OBJETIVO DEL EJERCICIO> Transcribe literalmente el fragmento del texto sobre el Pastor Soto comprendido entre "La reciente polémica" y "de la ironía.", ambos incluidos.

La reciente polémica por la actuación del denominado Pastor Soto en la cual utiliza como alfombra la bandera del orgullo LGTBI+, en la última emisión del programa de Vía X, “El Interruptor”, conducido por José Miguel Villouta, rápidamente se ha viralizado y suscitado el rechazo transversal. Una vez más el personaje, ya condenado por la justicia por sus agresiones contra Rolando Jiménez, ha contado con el espacio y la difusión de los medios de comunicación, para expresar su agenda cargada de odio, mesianismo y un grotesco sentido de la ironía.
Más allá del maniqueísmo progresista que rápidamente inunda nuestras redes (esa vaga ilusión de opinión pública a la cual los medios tradicionales se rinden y tributan), esta es una oportunidad que no podemos perder para reflexionar sobre el rol que juegan los medios de comunicación, y a quiénes dan espacio en ellos para emitir sus proclamas. Esto no debe mal interpretarse con las fantasías “protectoras de audiencias” que establece en su programa un candidato, sino con una sana reflexión sobre la autoregulación y libertad de expresión que los medios tienen y deben preservar. Si bien es verdad que el hecho de invitar o no al Pastor Soto, está dentro de los horizontes de posibilidades en los cuales puede jugar todo medio, también en ese horizonte, deben de sopesarse las características, circunstancias y relevancias de quienes son puestos frente a una cámara o micrófono. Nada justifica el actuar intolerante, cargado de odiosidad y desprecio para con la comunidad LGTBI+, ¿Pero acaso esto es una actitud nueva en él? ¿No ha incurrido este personaje una y otra vez en las mismas actitudes en medios de comunicación, espacios públicos y hasta en el congreso nacional? ¿No sopesó el canal y su dirección de contenidos que exponían al conductor, figura pública del mundo homosexual en Chile, a un menoscabo y ataque gratuito por parte de un personaje ya condenado por hechos similares? Pareciera más bien que lo sopesaron y lo invitaron exactamente para aquello, para generar el “momento televisivo del año” y poder gozar del ejercicio del castigo. ¿Había siquiera esperanza que ese intercambio de posturas pudiese enriquecer el debate público en torno a las condiciones de discriminación, persecución y exclusión a la cual se ve sometida la comunidad homosexual de nuestro país? Al parecer, nada de esto estuvo en consideración.

ÍTEMS MOSTRADOS>
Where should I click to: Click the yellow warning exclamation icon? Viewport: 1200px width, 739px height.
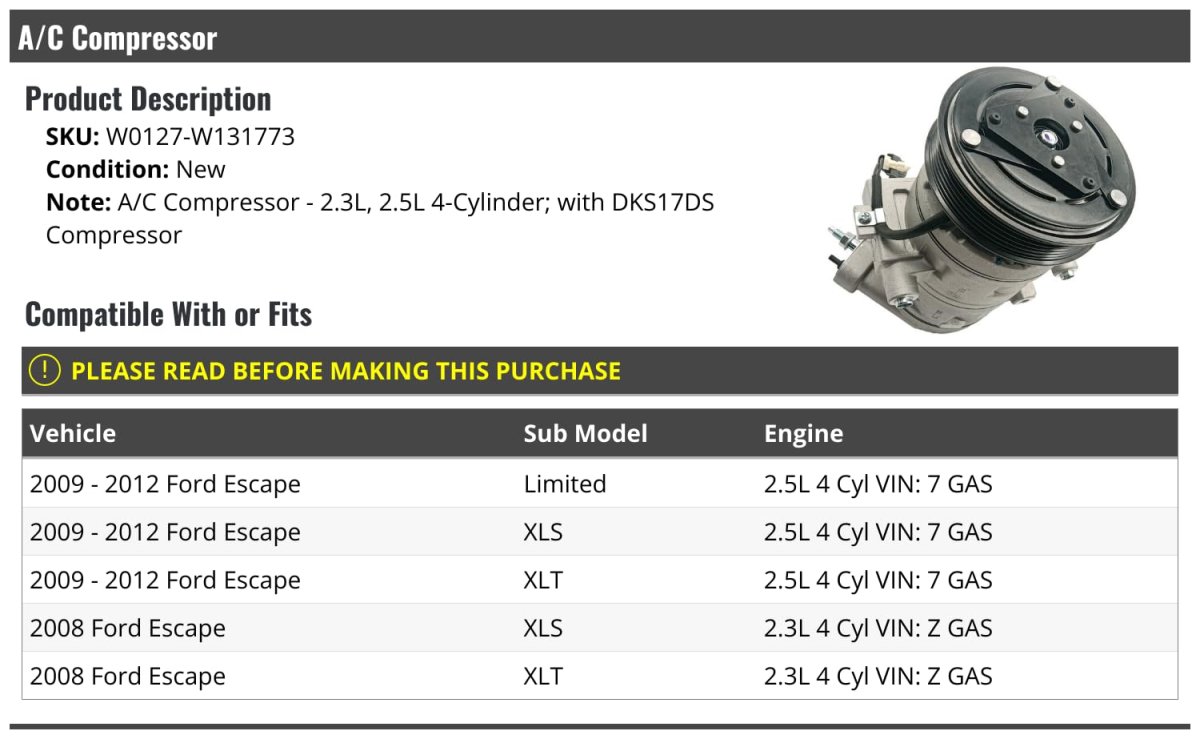point(45,370)
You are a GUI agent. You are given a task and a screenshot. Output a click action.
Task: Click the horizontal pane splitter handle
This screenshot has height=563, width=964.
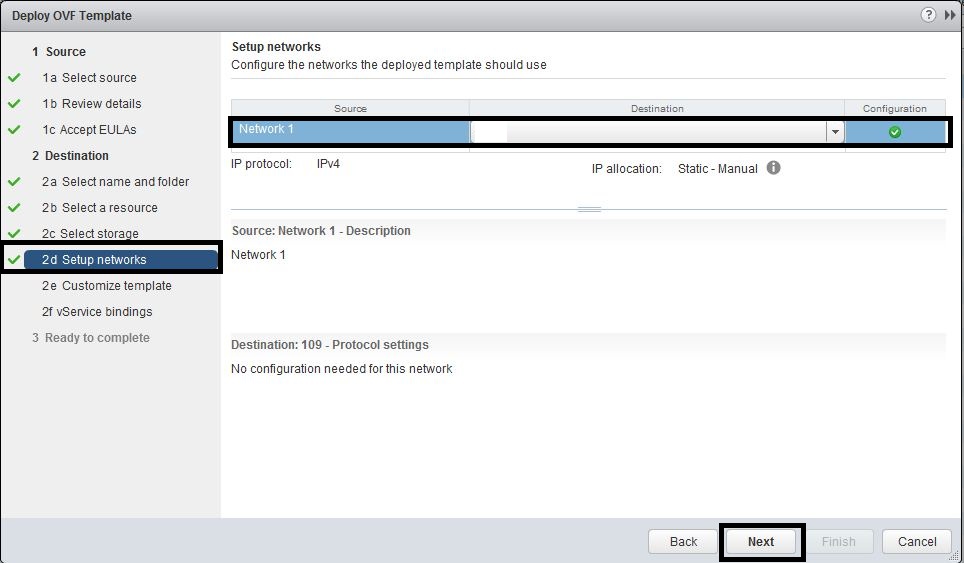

EJERCICIO RESUELTO>
La reciente polémica por la actuación del denominado Pastor Soto en la cual utiliza como alfombra la bandera del orgullo LGTBI+, en la última emisión del programa de Vía X, “El Interruptor”, conducido por José Miguel Villouta, rápidamente se ha viralizado y suscitado el rechazo transversal. Una vez más el personaje, ya condenado por la justicia por sus agresiones contra Rolando Jiménez, ha contado con el espacio y la difusión de los medios de comunicación, para expresar su agenda cargada de odio, mesianismo y un grotesco sentido de la ironía.